In essence, the years in liquid nitrogen changed nothing regarding the past. They intensify the problem but do not engender it: the problem existed previously, too. Its essence is that the past is cut off from the present and has no relation to reality. What happens to life when it ceases to be the present? Does it live only in my head? That same head that is now losing tens of thousands of cells a day and raising suspicions even among those close to me? Living people – with my recollections and their own – must be let into my head right away… After reviving our mutual recollections, perhaps those people will also revive what belongs only to me.
Siverskaya of the 1900s was the dacha capital of Russia. The mosquito capital. Especially in June. I think there are plenty of mosquitoes there now, too – you could even rename it Mosquitskovo in their honor – but now there’s sprays, coils, and creams. But back then? Well, maybe creams. Other than that, though, I think it was mostly fires. These were fires that burned old rags, leaves, and other little things that made a lot of smoke. Anyway, the technical side doesn’t interest Platosha.

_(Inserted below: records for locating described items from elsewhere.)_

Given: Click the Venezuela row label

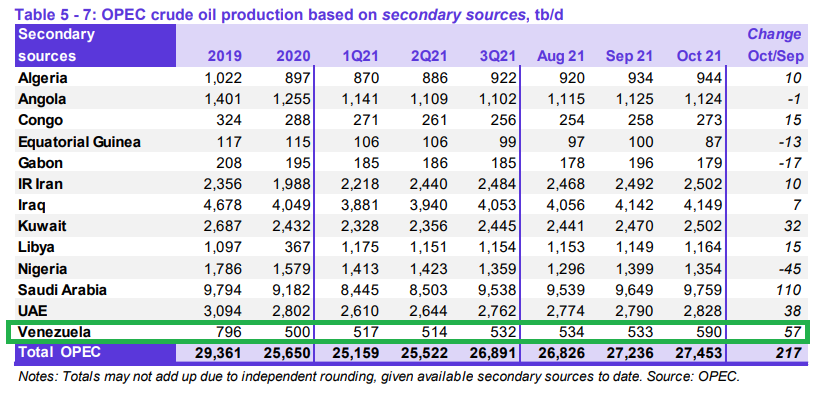Looking at the screenshot, I should pos(54,332).
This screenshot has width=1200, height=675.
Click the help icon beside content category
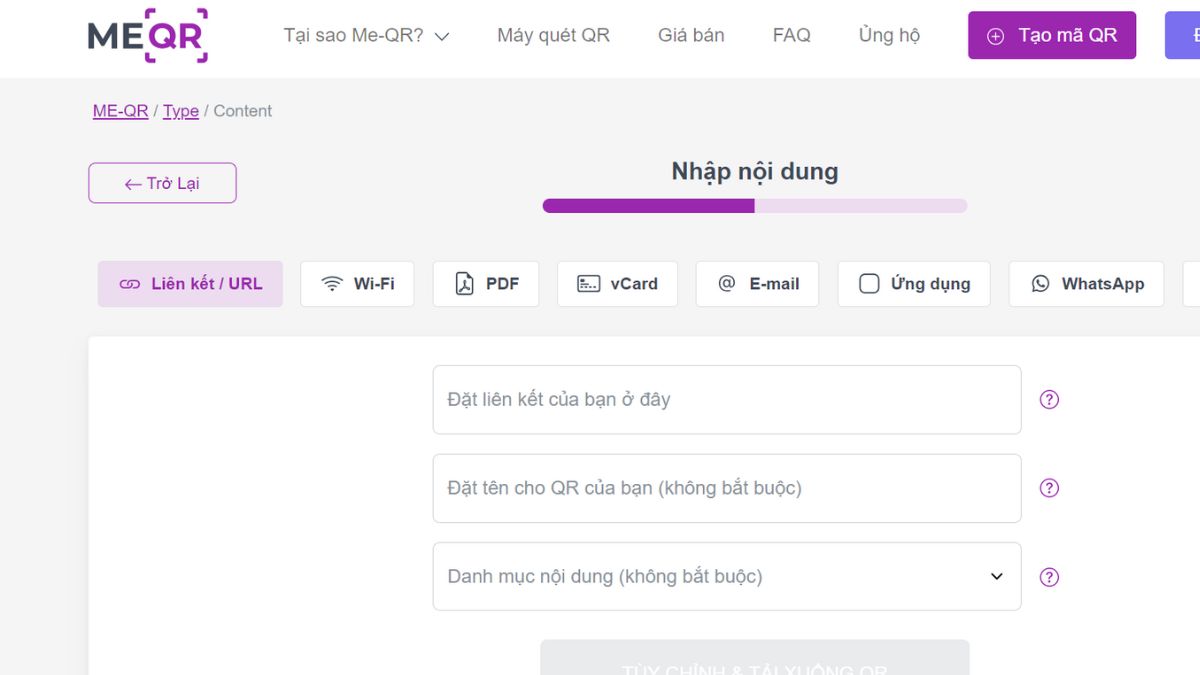click(1049, 577)
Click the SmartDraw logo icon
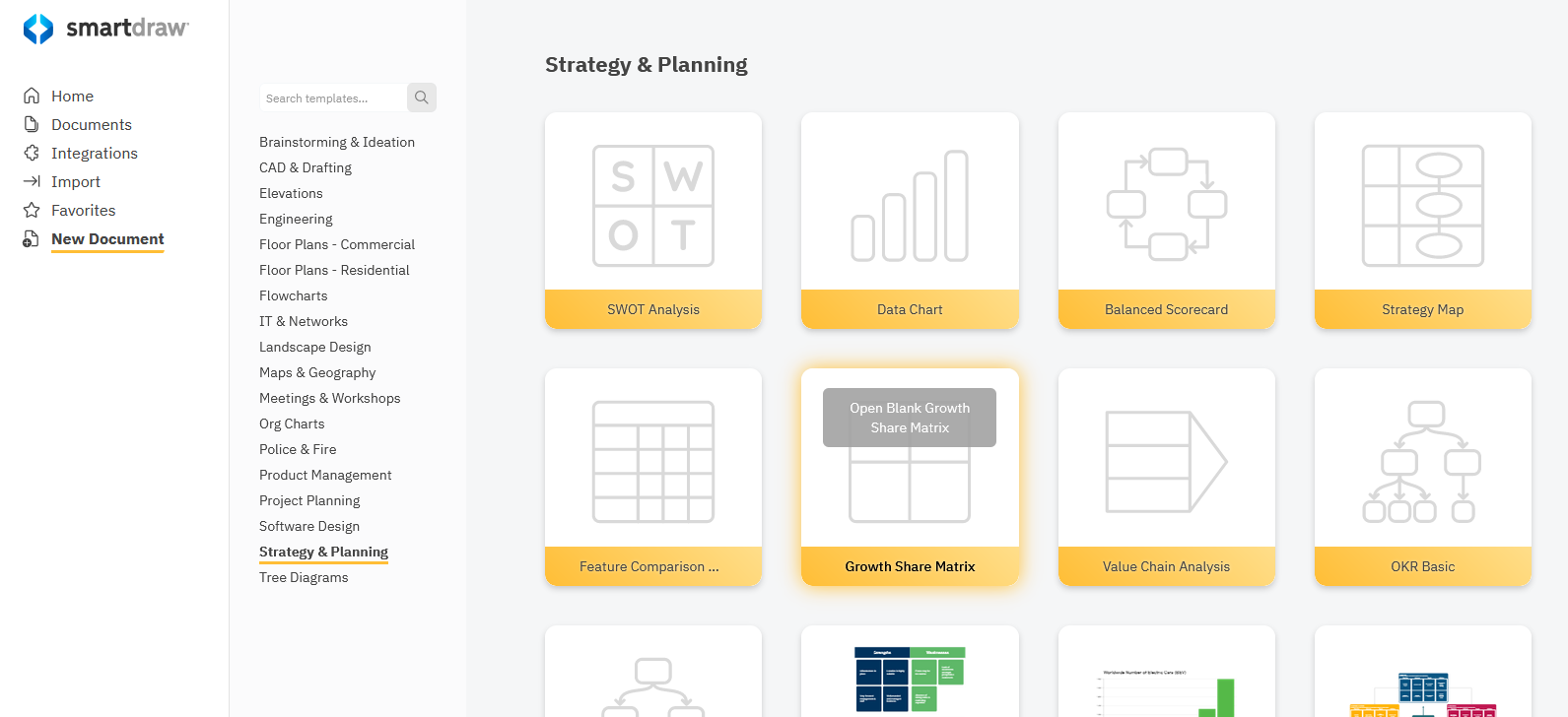Image resolution: width=1568 pixels, height=717 pixels. pyautogui.click(x=38, y=29)
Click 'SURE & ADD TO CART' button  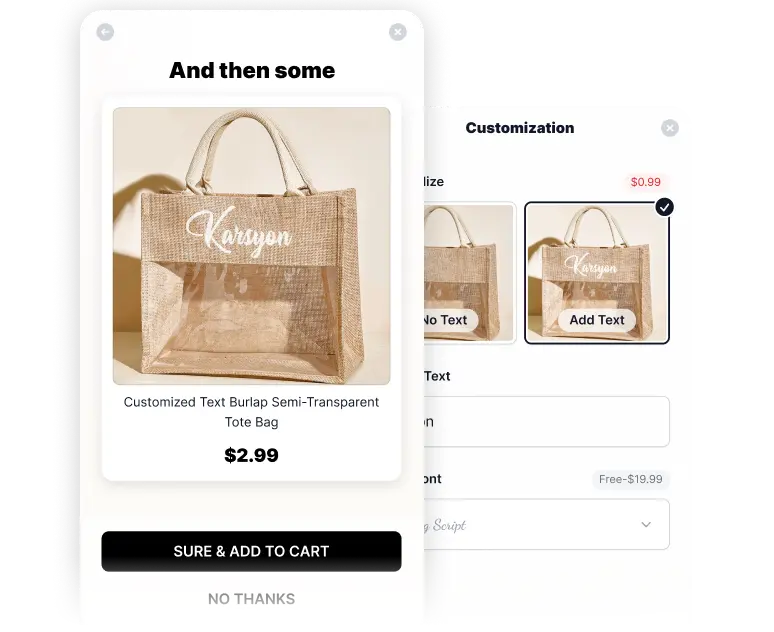251,552
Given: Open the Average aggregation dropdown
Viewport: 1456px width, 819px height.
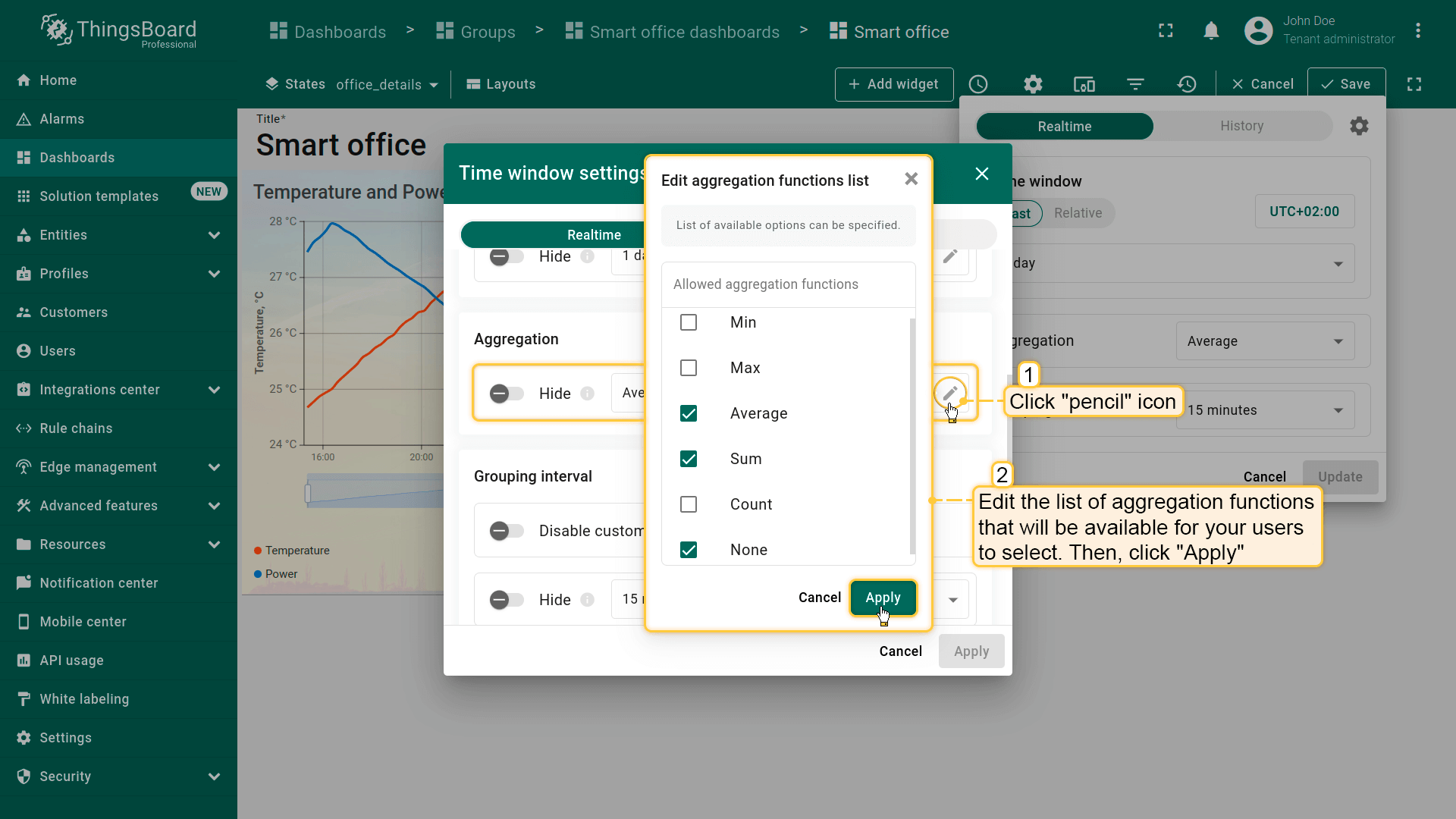Looking at the screenshot, I should (x=1264, y=341).
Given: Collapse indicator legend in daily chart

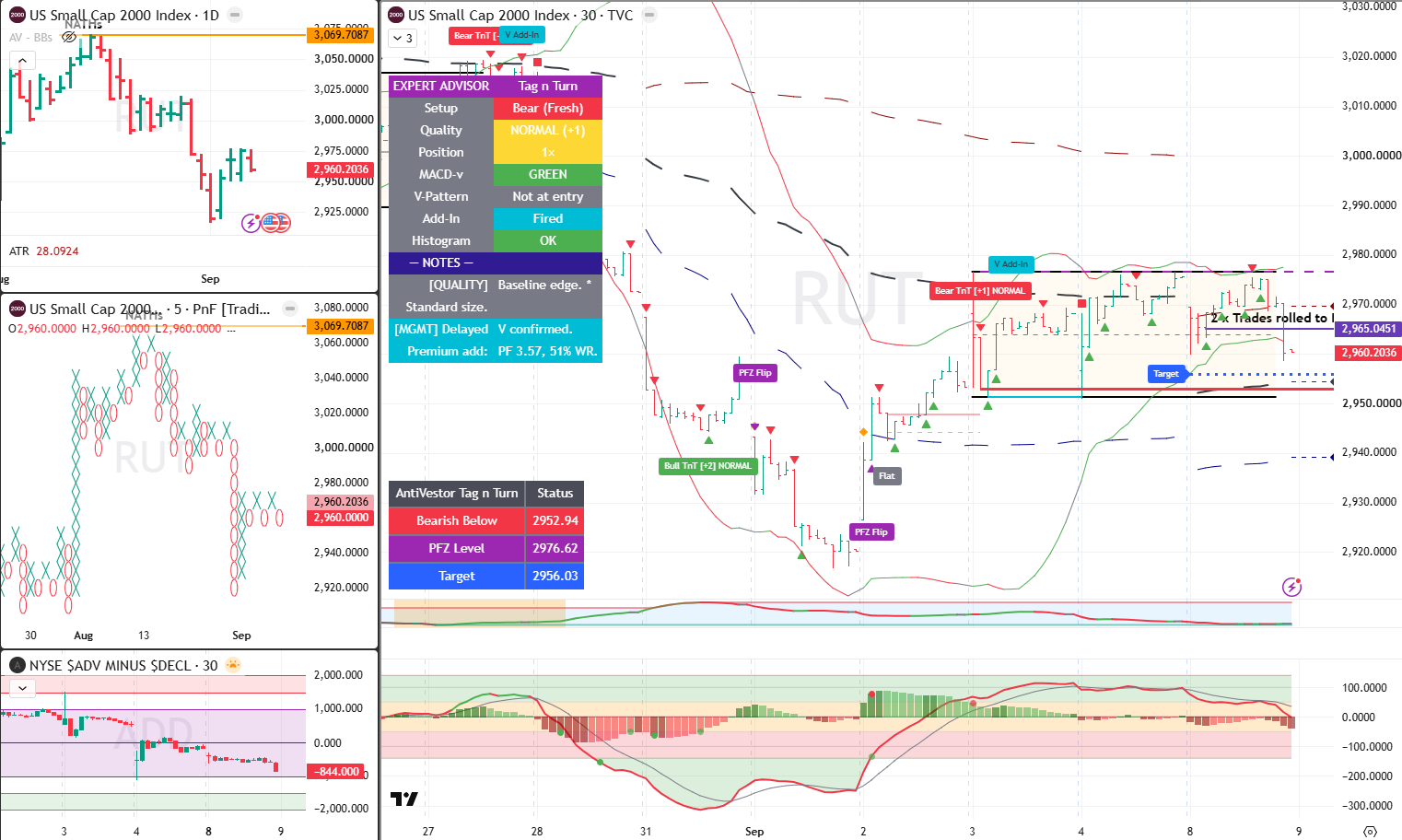Looking at the screenshot, I should pos(22,61).
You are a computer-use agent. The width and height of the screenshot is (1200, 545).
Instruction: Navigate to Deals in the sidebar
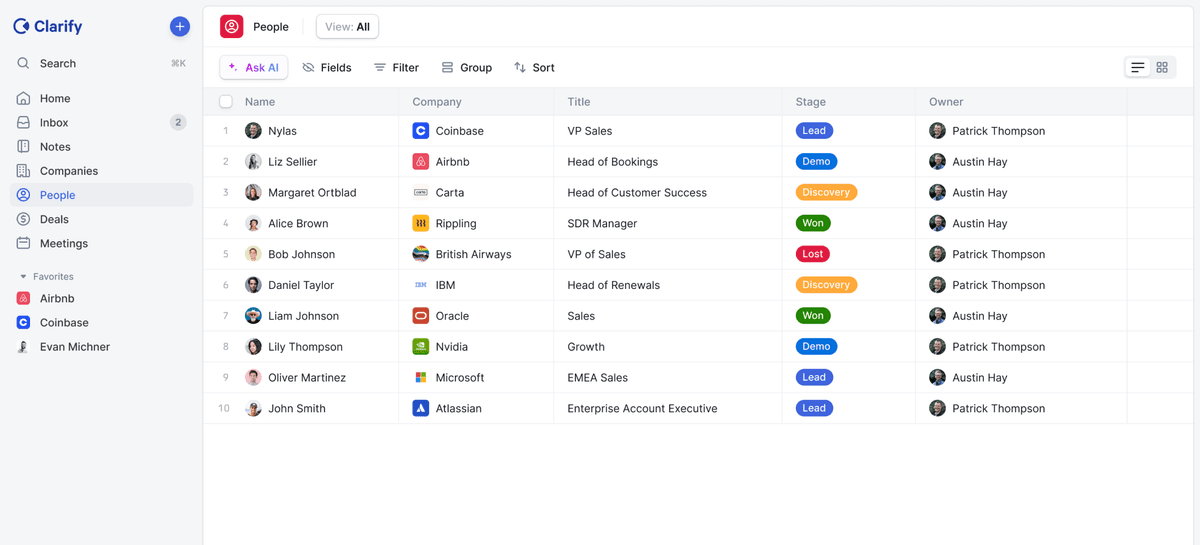54,219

The details are important to him, like the cautious, even somehow helicopter-like landing of an insect on the arm. A mosquito isn’t a fly, it doesn’t move around on the arm. It works where it lands. It pokes its little proboscis into unprotected skin and starts sucking blood. You swat it on your arm and the blood smears on your skin. When I was a little girl, I heard that if you swat a mosquito at the scene of the crime, the skin won’t itch. I think that’s an exaggeration, with a moral: punishment should follow crime. In the same place, at the same time. Blood atonement, as they say.
Nocturnal buzzing is the peskiest. It’s probably worse than a bite. Comparable to dental drilling: you still don’t know if it’ll be painful, but the sound of the drill already permeates you. You listlessly defend yourself through your sleep or just duck under the covers. It’s stuffy, so you duck back out a minute later. And it’s stuffy in the room, too: the windows are closed because of the mosquitoes! It’s double suffering, from the mosquitoes and the stuffiness. You finally toss off the covers and give your body over to the mosquitoes. At least it’s not hot. What’s interesting is that the mosquitoes don’t exactly rush to a naked body. Maybe they’re stunned by the grandness of the gesture. Or maybe all that nudity shocks them.